Tips on how to better cope with low sun and the effects of dazzle.

Dealing with sun dazzle
Dealing with sun dazzle - a quality pair of sunglasses is a must.

Cars might have sun visors but the chances are low sun will affect your visibility and this has big safety implications for you and other road users. But there are some things you can do to help you in dealing with sun dazzle.

Peter Rodger from the Institute of Advanced Motorists shared these tips with us on how you can best deal with sun dazzle and a low sun in the sky.

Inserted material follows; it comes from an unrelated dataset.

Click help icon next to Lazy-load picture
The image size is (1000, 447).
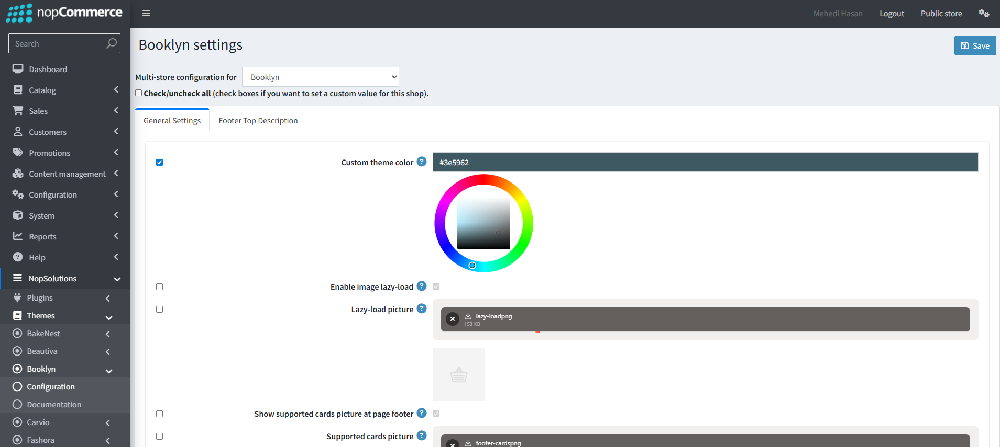coord(421,309)
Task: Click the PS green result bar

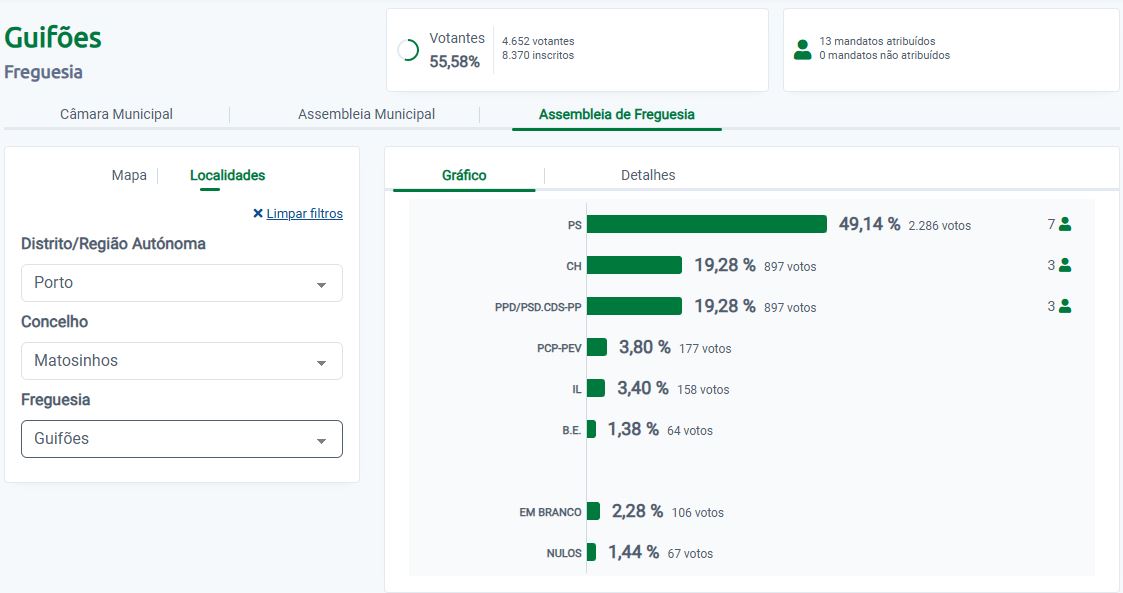Action: point(706,224)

Tips for dealing with Sun Dazzle:

  • You will often see dirt and grime highlighted on your windscreen in low sun, so it’s important that you clean your windows. Use a microfibre cloth to wipe down the inside and make sure your washer bottle is filled with a good quality screen washer liquid.
  • A sun visor will not necessarily stop low sun from beaming into your windscreen. Keep a pair of sunglasses in your glove box so you can get to them easily.
  • With the night’s drawing in, ensure you switch on your headlights before sunset and keep them on for an hour after sunrise so there is no possibility of other road users not seeing you.
  • Always drive at a steady speed, and if low sun is obstructing what you see ahead slow down – this is particularly important at sharp bends where it’s important to have a clear view of the approaching hazard.
  • When road surfaces are wet, the dazzle from the sun is increased by the reflection of the sun. Take care when driving on wet road surfaces and ease off the accelerator if necessary.
  • Look out for vulnerable road users including pedestrians, cyclists, motorcyclists, mobility scooter and electric wheelchair users – they are all difficult to spot in low sun conditions. Always take extra precautions at known hazard spots like schools, junctions and crossings.
  • If you’re affected by low sun, the chances are other drivers are too. Pay attention to vehicles around you and anticipate any sudden manoeuvres. As a rule of thumb you should increase the stopping distance between you and the vehicle ahead of you.
  • Looking directly at low and sharp rays can affect your vision. If this happens to you, take a break from driving by stopping safely and legally.

We hope that helps.

(Images courtesy carwitter.com and selectspec.com)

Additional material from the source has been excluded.